Revenons donc à Homo Zyva et suivons-le en ses pérégrinations parisiennes, telles qu’elles ont été reconstituées par des fouilles systématiques et très scientifiques. Grâce à ces travaux de longue haleine, on peut maintenant se faire une idée assez précise d’une rencontre entre Homo Zyva et le singe Bobo, dans un parc pour enfants, un wagon de métro ou la file d’attente d’un mokda. Plusieurs spécimens de Bobo assemblés échangent des signes de connivence, qui consistent généralement à se raconter quelques incidents harassants de la vie quotidienne - l’horreur disent-ils - tout en affichant les sourires entendus de ceux qui comprennent le monde et le dominent. Cette petite jactance vise à montrer que l’on est un membre de l’élite donc très débordé, assez passionnant, un peu débraillé, ironique sur tous les sujets, peu attaché aux biens de ce monde dont on dispose - c’est amusant - de manière abondante. Surgit un clan d’Homo Zyva. Le singe Bobo est saisi par la peur mais il se garde bien de le laisser paraître. Tous ses sens se mettent en éveil, l’alerte est sonnée, mais dans la discrétion la plus totale. C’est tout juste si l’on peut observer un certain raidissement de la colonne vertébrale accompagné de coups d’œil circulaires destinés à évaluer le danger. Une fois ceci fait le Bobo développe une stratégie de soumission amusée, qui consiste à éviter tout contact avec Homo Zyva tout en affichant une complicité, feinte bien entendu.
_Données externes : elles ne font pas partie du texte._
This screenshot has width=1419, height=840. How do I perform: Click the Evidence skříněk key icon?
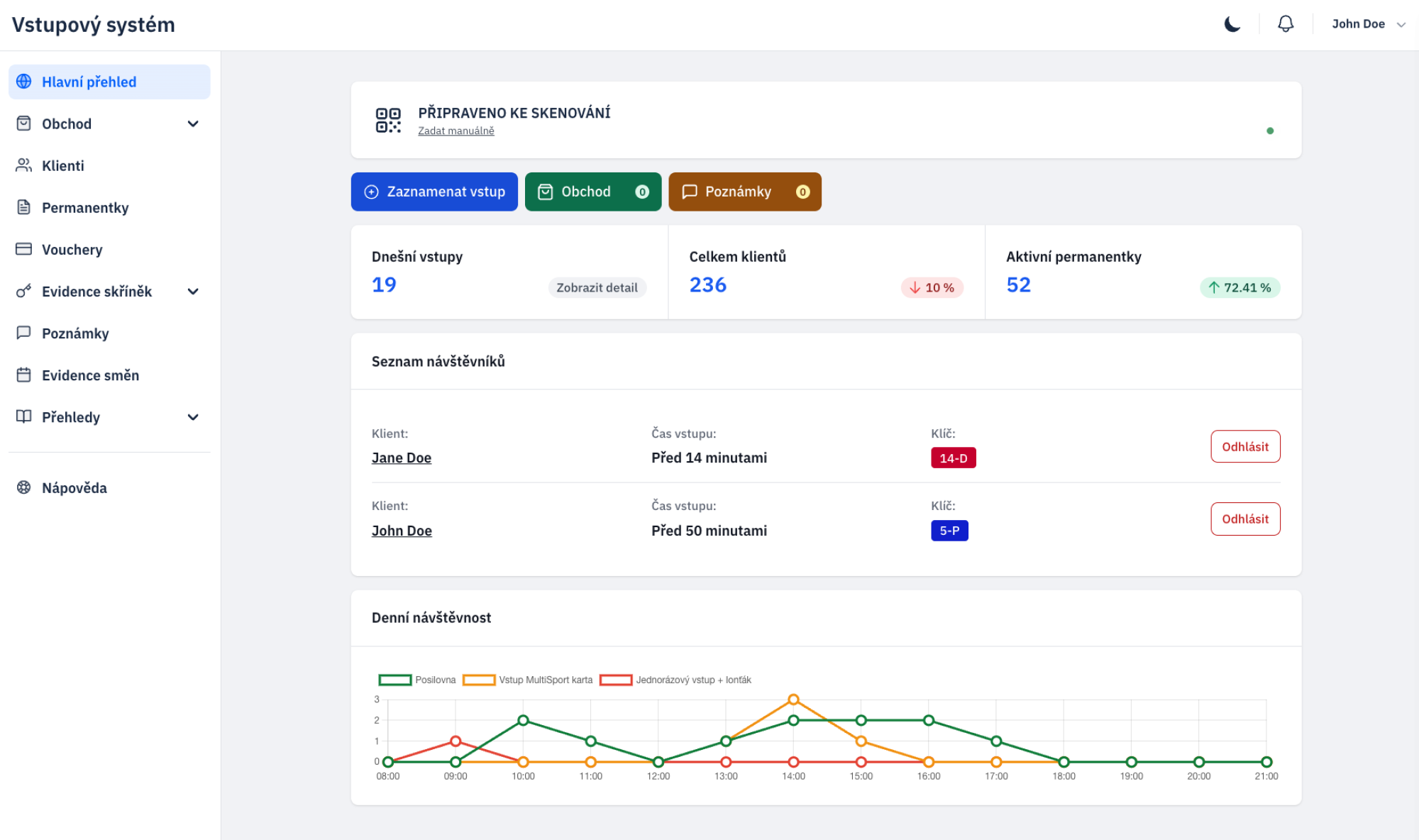(23, 291)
Car en réalité le singe Bobo déteste Homo Zyva, instinctivement, par tous les pores de la peau car tous les deux ne sont pas de la même espèce (du moins en sont-ils totalement persuadés... l’un comme l’autre...). Les mimiques du singe Bobo sont très élaborées et il déploie là des trésors d’intelligence pour s’écarter d’Homo Zyva tout en lui adressant des signaux de bienvenue. Si Homo Zyva bondit en criant et en sortant les dents, ce qui est fréquent, le singe Bobo étale un large sourire... en tremblant de tous ses membres. Terrassé par la peur, risquant de s’évanouir à chaque instant, le singe Bobo ne quitte pas Homo Zyva des yeux. Cette stratégie n’est pas sans rappeler celle de Sigourney Weaver dans le film Gorilles dans la brume, pour parvenir à s’approcher des grands singes (le parallèle ne doit pas être poussé trop loin, car les gorilles de la jungle africaine sont sensibles à leur environnement et doués d’une forme d’intelligence, rien à voir donc avec Homo Zyva, le VRAI Homo Zyva).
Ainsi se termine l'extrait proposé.